▶ EXCERPT PROVIDED
• • • •

Another optimization that you can try: If the Digital Root of a number doesn't end in
1, 4, 7, or 9 the number is not a perfect square. This can be used as a quick way to eliminate 60% of your inputs before applying the slower square root algorithm.
I want this function to work with all
positive 64-bit signed integers
Math.sqrt() works with doubles as input parameters, so you won't get accurate results for integers bigger than 2^53.
An integer problem deserves an integer solution. Thus
Do binary search on the (non-negative) integers to find the greatest integer t such that t**2 <= n. Then test whether r**2 = n exactly. This takes time O(log n).
If you don't know how to binary search the positive integers because the set is unbounded, it's easy. You starting by computing your increasing function f (above f(t) = t**2 - n) on powers of two. When you see it turn positive, you've found an upper bound. Then you can do standard binary search.
Just for the record, another approach is to use the prime decomposition. If every factor of the decomposition is even, then the number is a perfect square. So what you want is to see if a number can be decomposed as a product of squares of prime numbers. Of course, you don't need to obtain such a decomposition, just to see if it exists.
First build a table of squares of prime numbers which are lower than 2^32. This is far smaller than a table of all integers up to this limit.
A solution would then be like this:
boolean isPerfectSquare(long number)
{
if (number < 0) return false;
if (number < 2) return true;
for (int i = 0; ; i++)
{
long square = squareTable[i];
if (square > number) return false;
while (number % square == 0)
{
number /= square;
}
if (number == 1) return true;
}
}
I guess it's a bit cryptic. What it does is checking in every step that the square of a prime number divide the input number. If it does then it divides the number by the square as long as it is possible, to remove this square from the prime decomposition.
If by this process, we came to 1, then the input number was a decomposition of square of prime numbers. If the square becomes larger than the number itself, then there is no way this square, or any larger squares, can divide it, so the number can not be a decomposition of squares of prime numbers.

• • • •

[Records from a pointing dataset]
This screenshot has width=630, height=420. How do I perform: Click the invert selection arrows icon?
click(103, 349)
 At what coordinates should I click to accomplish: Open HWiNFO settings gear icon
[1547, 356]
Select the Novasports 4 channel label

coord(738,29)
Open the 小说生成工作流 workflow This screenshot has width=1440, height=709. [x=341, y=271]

• • • •

▶ WHAT TO DO
A. According to the forum thread on perfect squares, beyond what value does Math.sqrt() stop giving accurate results for integers?
B. State how many lines of the records contain the string "screenshot", giving only the number.
The text and the records are independent of each other.

▶ RESULTS FOR EACH TASK
A. Integers bigger than 2^53.

B. 2